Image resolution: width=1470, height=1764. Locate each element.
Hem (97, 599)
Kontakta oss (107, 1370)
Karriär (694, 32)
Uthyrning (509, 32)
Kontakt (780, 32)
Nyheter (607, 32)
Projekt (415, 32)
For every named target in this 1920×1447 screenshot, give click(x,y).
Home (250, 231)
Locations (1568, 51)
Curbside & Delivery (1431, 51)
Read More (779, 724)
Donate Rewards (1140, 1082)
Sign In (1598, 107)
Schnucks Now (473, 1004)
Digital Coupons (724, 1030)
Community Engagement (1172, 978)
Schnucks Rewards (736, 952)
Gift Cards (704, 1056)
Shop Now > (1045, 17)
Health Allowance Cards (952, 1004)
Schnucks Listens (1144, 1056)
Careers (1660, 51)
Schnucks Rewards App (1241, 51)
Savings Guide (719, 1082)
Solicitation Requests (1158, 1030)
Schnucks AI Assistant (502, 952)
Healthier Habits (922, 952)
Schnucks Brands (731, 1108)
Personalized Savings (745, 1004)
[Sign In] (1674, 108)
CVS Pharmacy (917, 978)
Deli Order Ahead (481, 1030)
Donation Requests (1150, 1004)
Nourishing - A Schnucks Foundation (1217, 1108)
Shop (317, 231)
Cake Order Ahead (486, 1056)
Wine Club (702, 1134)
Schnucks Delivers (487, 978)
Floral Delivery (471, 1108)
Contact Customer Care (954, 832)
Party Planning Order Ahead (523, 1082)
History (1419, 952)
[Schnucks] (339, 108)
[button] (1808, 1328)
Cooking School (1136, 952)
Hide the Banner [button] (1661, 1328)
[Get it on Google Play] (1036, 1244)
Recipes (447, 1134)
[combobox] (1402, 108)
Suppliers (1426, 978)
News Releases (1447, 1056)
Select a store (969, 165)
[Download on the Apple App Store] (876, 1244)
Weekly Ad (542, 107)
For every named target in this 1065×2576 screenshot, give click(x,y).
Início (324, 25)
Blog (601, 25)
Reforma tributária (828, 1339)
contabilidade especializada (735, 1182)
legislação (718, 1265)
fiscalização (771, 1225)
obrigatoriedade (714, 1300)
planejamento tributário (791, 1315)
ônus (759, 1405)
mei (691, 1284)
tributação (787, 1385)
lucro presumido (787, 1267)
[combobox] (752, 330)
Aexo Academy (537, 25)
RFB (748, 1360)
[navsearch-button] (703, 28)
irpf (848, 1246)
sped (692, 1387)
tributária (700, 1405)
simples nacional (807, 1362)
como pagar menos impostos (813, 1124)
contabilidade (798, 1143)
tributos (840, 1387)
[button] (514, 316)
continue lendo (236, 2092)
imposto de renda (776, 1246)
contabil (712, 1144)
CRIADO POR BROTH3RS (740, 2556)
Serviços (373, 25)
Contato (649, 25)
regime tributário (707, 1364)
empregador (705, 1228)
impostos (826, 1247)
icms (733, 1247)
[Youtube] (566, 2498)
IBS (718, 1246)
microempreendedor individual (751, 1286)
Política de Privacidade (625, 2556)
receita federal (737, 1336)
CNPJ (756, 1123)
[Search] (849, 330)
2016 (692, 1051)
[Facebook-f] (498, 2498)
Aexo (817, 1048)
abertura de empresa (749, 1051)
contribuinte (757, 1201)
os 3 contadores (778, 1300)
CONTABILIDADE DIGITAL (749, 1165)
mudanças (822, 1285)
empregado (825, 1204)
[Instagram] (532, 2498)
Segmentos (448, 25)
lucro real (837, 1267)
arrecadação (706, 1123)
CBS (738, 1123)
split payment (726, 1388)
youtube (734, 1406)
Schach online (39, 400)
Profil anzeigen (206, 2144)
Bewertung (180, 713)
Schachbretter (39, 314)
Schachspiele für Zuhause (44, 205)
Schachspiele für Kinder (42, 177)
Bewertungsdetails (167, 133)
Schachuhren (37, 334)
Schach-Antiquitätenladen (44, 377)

※

* **To do**:
Please retype each entry above exactly as it is written.

* **Worked solution**:
Image resolution: width=1470, height=1764. Locate each element.
Hem (97, 599)
Kontakta oss (107, 1370)
Karriär (694, 32)
Uthyrning (509, 32)
Kontakt (780, 32)
Nyheter (607, 32)
Projekt (415, 32)
For every named target in this 1920×1447 screenshot, give click(x,y).
Home (250, 231)
Locations (1568, 51)
Curbside & Delivery (1431, 51)
Read More (779, 724)
Donate Rewards (1140, 1082)
Sign In (1598, 107)
Schnucks Now (473, 1004)
Digital Coupons (724, 1030)
Community Engagement (1172, 978)
Schnucks Rewards (736, 952)
Gift Cards (704, 1056)
Shop Now > (1045, 17)
Health Allowance Cards (952, 1004)
Schnucks Listens (1144, 1056)
Careers (1660, 51)
Schnucks Rewards App (1241, 51)
Savings Guide (719, 1082)
Solicitation Requests (1158, 1030)
Schnucks AI Assistant (502, 952)
Healthier Habits (922, 952)
Schnucks Brands (731, 1108)
Personalized Savings (745, 1004)
[Sign In] (1674, 108)
CVS Pharmacy (917, 978)
Deli Order Ahead (481, 1030)
Donation Requests (1150, 1004)
Nourishing - A Schnucks Foundation (1217, 1108)
Shop (317, 231)
Cake Order Ahead (486, 1056)
Wine Club (702, 1134)
Schnucks Delivers (487, 978)
Floral Delivery (471, 1108)
Contact Customer Care (954, 832)
Party Planning Order Ahead (523, 1082)
History (1419, 952)
[Schnucks] (339, 108)
[button] (1808, 1328)
Cooking School (1136, 952)
Hide the Banner [button] (1661, 1328)
[Get it on Google Play] (1036, 1244)
Recipes (447, 1134)
[combobox] (1402, 108)
Suppliers (1426, 978)
News Releases (1447, 1056)
Select a store (969, 165)
[Download on the Apple App Store] (876, 1244)
Weekly Ad (542, 107)
For every named target in this 1065×2576 screenshot, give click(x,y).
Início (324, 25)
Blog (601, 25)
Reforma tributária (828, 1339)
contabilidade especializada (735, 1182)
legislação (718, 1265)
fiscalização (771, 1225)
obrigatoriedade (714, 1300)
planejamento tributário (791, 1315)
ônus (759, 1405)
mei (691, 1284)
tributação (787, 1385)
lucro presumido (787, 1267)
[combobox] (752, 330)
Aexo Academy (537, 25)
RFB (748, 1360)
[navsearch-button] (703, 28)
irpf (848, 1246)
sped (692, 1387)
tributária (700, 1405)
simples nacional (807, 1362)
como pagar menos impostos (813, 1124)
contabilidade (798, 1143)
tributos (840, 1387)
[button] (514, 316)
continue lendo (236, 2092)
imposto de renda (776, 1246)
contabil (712, 1144)
CRIADO POR BROTH3RS (740, 2556)
Serviços (373, 25)
Contato (649, 25)
regime tributário (707, 1364)
empregador (705, 1228)
impostos (826, 1247)
icms (733, 1247)
[Youtube] (566, 2498)
IBS (718, 1246)
microempreendedor individual (751, 1286)
Política de Privacidade (625, 2556)
receita federal (737, 1336)
CNPJ (756, 1123)
[Search] (849, 330)
2016 (692, 1051)
[Facebook-f] (498, 2498)
Aexo (817, 1048)
abertura de empresa (749, 1051)
contribuinte (757, 1201)
os 3 contadores (778, 1300)
CONTABILIDADE DIGITAL (749, 1165)
mudanças (822, 1285)
empregado (825, 1204)
[Instagram] (532, 2498)
Segmentos (448, 25)
lucro real (837, 1267)
arrecadação (706, 1123)
CBS (738, 1123)
split payment (726, 1388)
youtube (734, 1406)
Schach online (39, 400)
Profil anzeigen (206, 2144)
Bewertung (180, 713)
Schachbretter (39, 314)
Schachspiele für Zuhause (44, 205)
Schachspiele für Kinder (42, 177)
Bewertungsdetails (167, 133)
Schachuhren (37, 334)
Schach-Antiquitätenladen (44, 377)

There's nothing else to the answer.